→ **Tujuan Latihan**
Tulis lanjutan teks di bawah tentang nama baik Suharto dan upaya pengembalian aset, dimulai tepat setelah kalimat terakhirnya.

*** Teks Bacaan

Nama baik, harkat dan martabat Suharto sama dan sebangun sama semua itu dari 
bangsa dan negara Indonesia. Ini menurut para pengagum S yang masih banyuak 
sekali berada dan berkuasa lho. 
  Sesuai kan dengan adat istiadat, cara berpikir bangsa kita kebanyakan. Kita 
terkenal sebagai bangsa yang terus tersenyum, mengampuni segalanya, melupakan 
yang baik juga yang gak baik. Hormat sama orang tua, dan teruatama petinggi dan 
penggede.
  Memang kita kan sebetulnya belum mentas beneran dari jaman raja-raja dan 
jajahan Walondo. kesian sekali lho sebetulnya Pak SBY itu. Kan dilematis banget 
buat beliau??
  TSL

Henny <[EMAIL PROTECTED]> wrote:
            Mas,
   
  Mungkin yang ini bisa kita tanyakan pada "Rumput yang begoyang"..itu kata 
Ebiet lho ya...
   
  HH
   
    ----- Original Message ----- 
  From: Umar Said 
  To: Mediacare 
  Sent: Wednesday, September 26, 2007 4:33 PM
  Subject: [mediacare] Apakah "nama baik" Suharto pantas dibela terus?
  

        (Tulisan ini juga disajikan dalam website
  http://kontak.club.fr/index.htm )
   
  Catatan A. Umar Said
   
   
                          Apakah “nama baik“ Suharto 
                          pantas dibela terus?
                    
                   Pemerintah RI dan Bank Dunia  bersepakat untuk kerjasama
  
  
  
  Agaknya, berita penting Antara dari New York, yang dikirim tanggal 26 
September ini,  merupakan hal yang menarik perhatian banyak sekali  orang di 
Indonesia, tetapi yang juga akan menimbulkan reaksi yang cukup hangat dari 
banyak kalangan. Berita tersebut menyebutkan, antara lain, sebagai berikut :
  
  « Pemerintah Indonesia menyatakan keinginan untuk berpartisipasi dalam 
initiative StAR/Stolen Asset Recovery guna lebih memperkuat kemampuannya 
melaksanakan ketentuan Bab V Konvensi PBB mengenai pemberantasan korupsi 
(United Nations Convention Against Corruption/UNCAC) 2003 mengenai pengembalian 
aset, khususnya dalam hal melacak, membekukan dan mengembalikan aset yang 
berada di luar wilayah yurisdiksinya.
  
  « Hal tersebut dikemukakan dalam pertemuan dwipihak antara Presiden Susilo 
Bambang Yudhoyono dan Presiden Bank Dunia, Robert B Zoellick, di sela-sela 
sidang umum ke-62 PBB, di New York.

******
*** Daftar Item

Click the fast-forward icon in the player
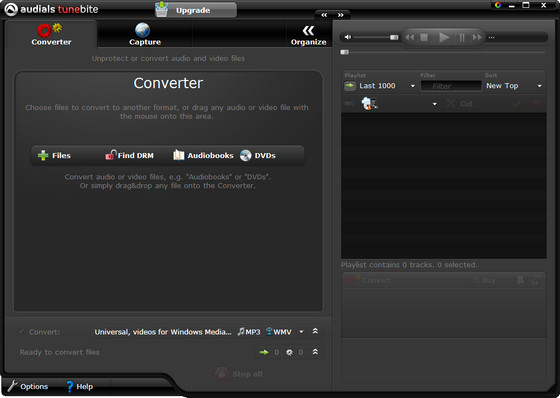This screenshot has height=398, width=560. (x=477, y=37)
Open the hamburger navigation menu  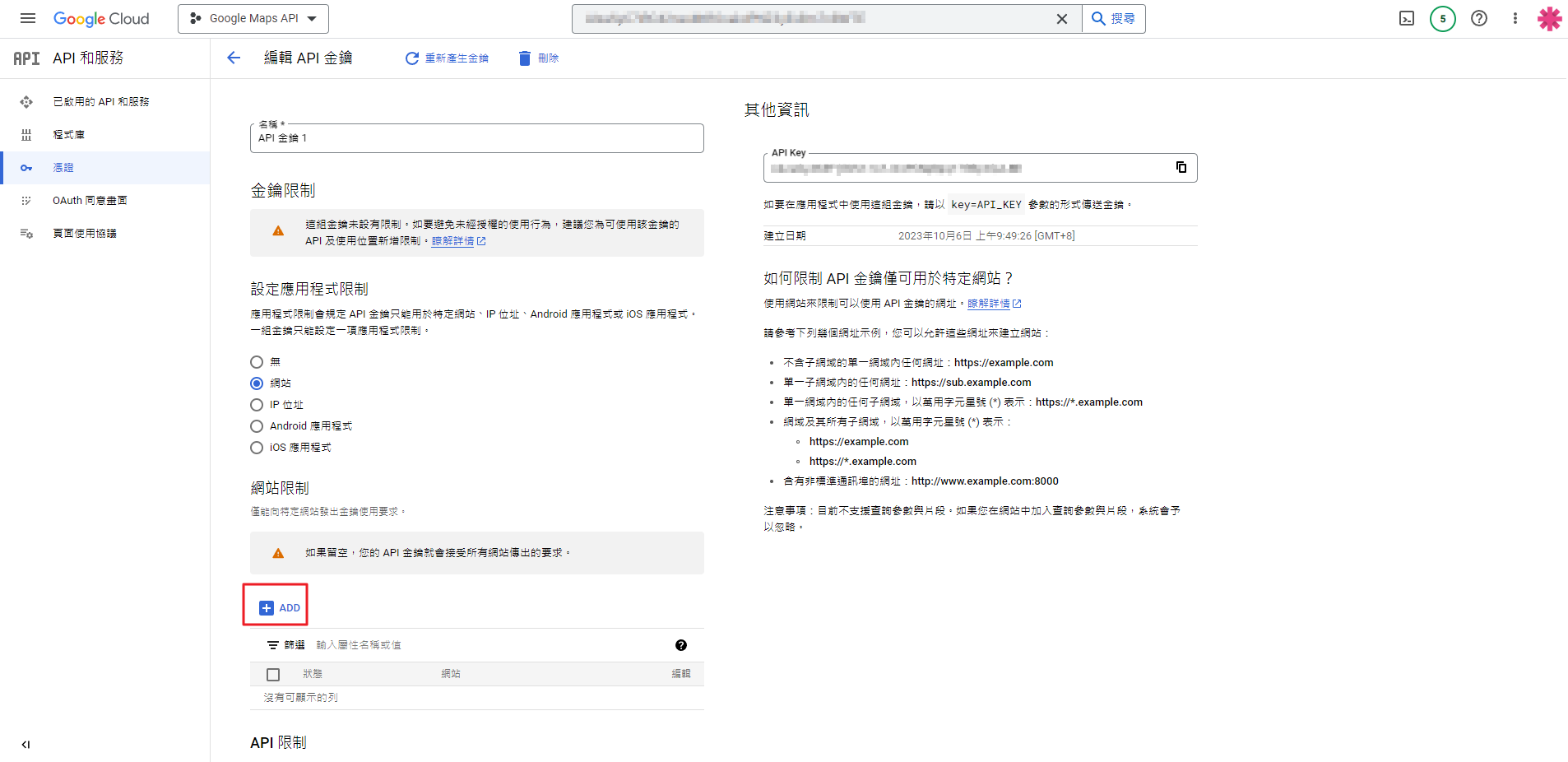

******
*** Daftar Item

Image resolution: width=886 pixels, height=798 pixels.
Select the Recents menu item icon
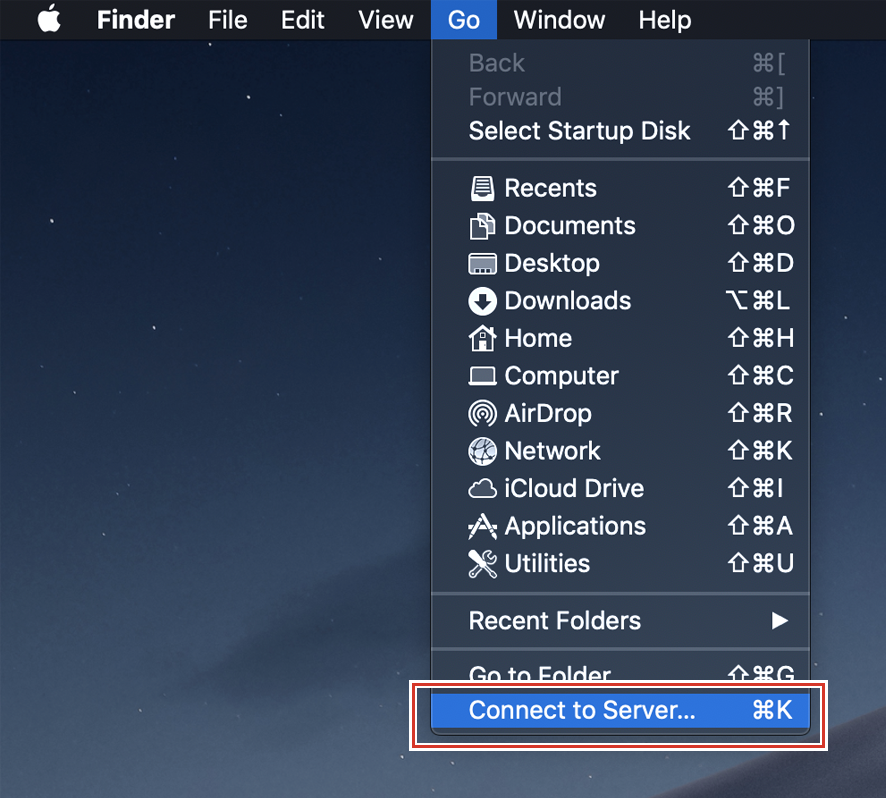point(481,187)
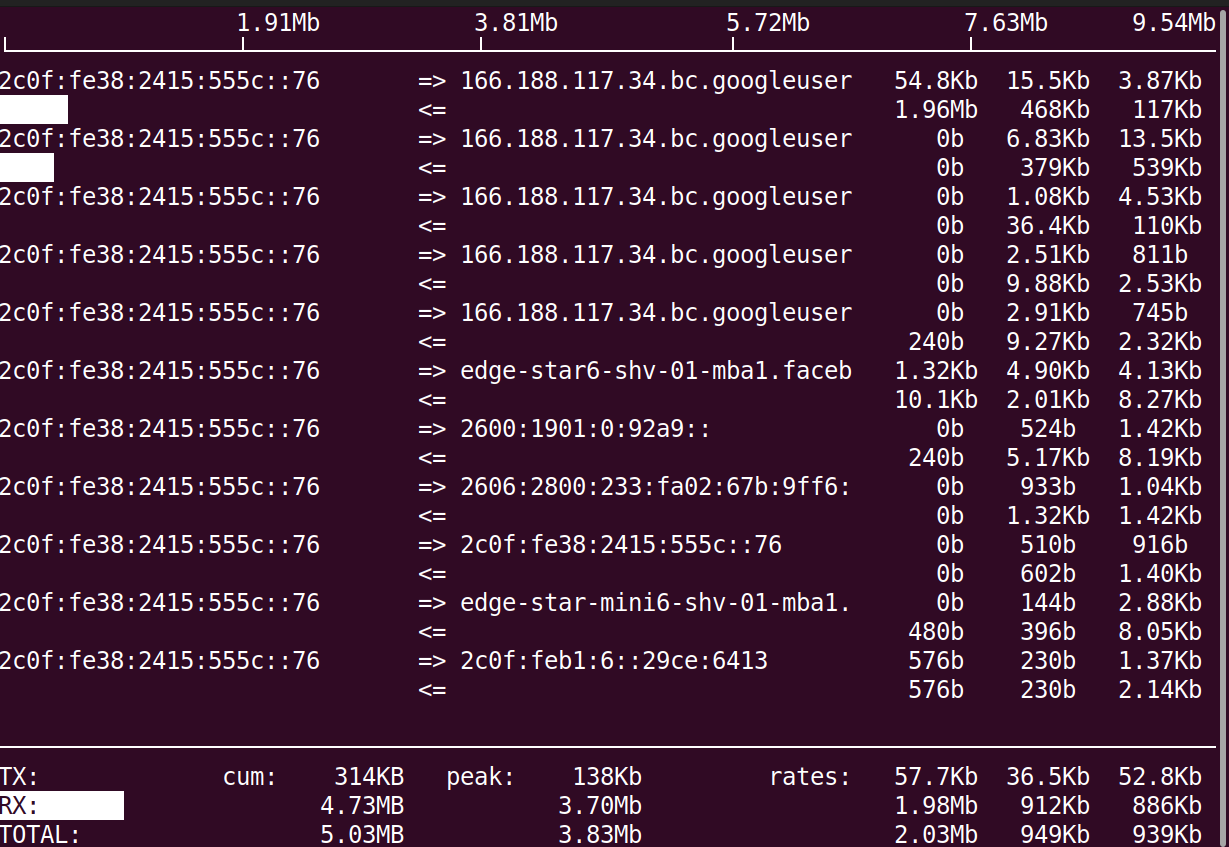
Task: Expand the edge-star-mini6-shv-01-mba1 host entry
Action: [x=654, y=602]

******

→ **Jawaban Latihan**
  « Dalam pernyataan bersama yang dikeluarkan kedua belah pihak, disebutkan 
kedua belah pihak menggarisbawahi StAR sebagai sebuah program unik dan inovatif 
yang memungkinkan negara berkembang dan negara maju mendapatkan manfaat dalam 
konteks implementasi UNCAC 2003.Disebutkan bahwa dalam beberapa tahun terakhir 
Indonesia telah mengambil langkah-langkah penting dan mendasar dalam upaya 
memberantas korupsi.
  
  « Oleh karena itu, sebagai negara pihak dari Konvensi UNCAC 2003 dan tuan 
rumah penyelenggaraan pertemuan ke-2 negara-negara pihak dari UNCAC 2003 di 
Bali, 28 Januari-1 Febuari 2008, Indonesia menyatakan keinginan untuk 
berpartisipasi dalam initiative StAR.
  
  Sebagai tindak lanjut, maka misi bersama Bank Dunia dan UNODC akan berkunjung 
ke Indonesia guna mengembangkan lebih lanjut program bantuan teknis spesifik di 
bawah inisiatif StAR. Kedua pemimpin juga mendesak negara-negara maju untuk 
mengambil langkah-langkah yang diperlukan guna memastikan bahwa pusat-pusat 
keuangan dunia tidak menjadi tempat penyimpanan dana hasil korupsi yang 
dilarikan dari negara berkembang.(baca teks berita selengkapnya  dalam Kumpulan 
berita Masalah Suharto dan PBB-Bank Dunia)
  
  Bagaimana akhirnya nasib Suharto di kemudian hari?  
  Dikeluarkannya pernyataan bersama antara presiden SBY dan presiden Bank Dunia 
mengenai kesediaan pemerintah Indonesia untuk berpartisipasi dalam program StAR 
merupakan perkembangan penting dalam usaha memberantas korupsi di Indonesia, 
termasuk masalah korupsi Suharto.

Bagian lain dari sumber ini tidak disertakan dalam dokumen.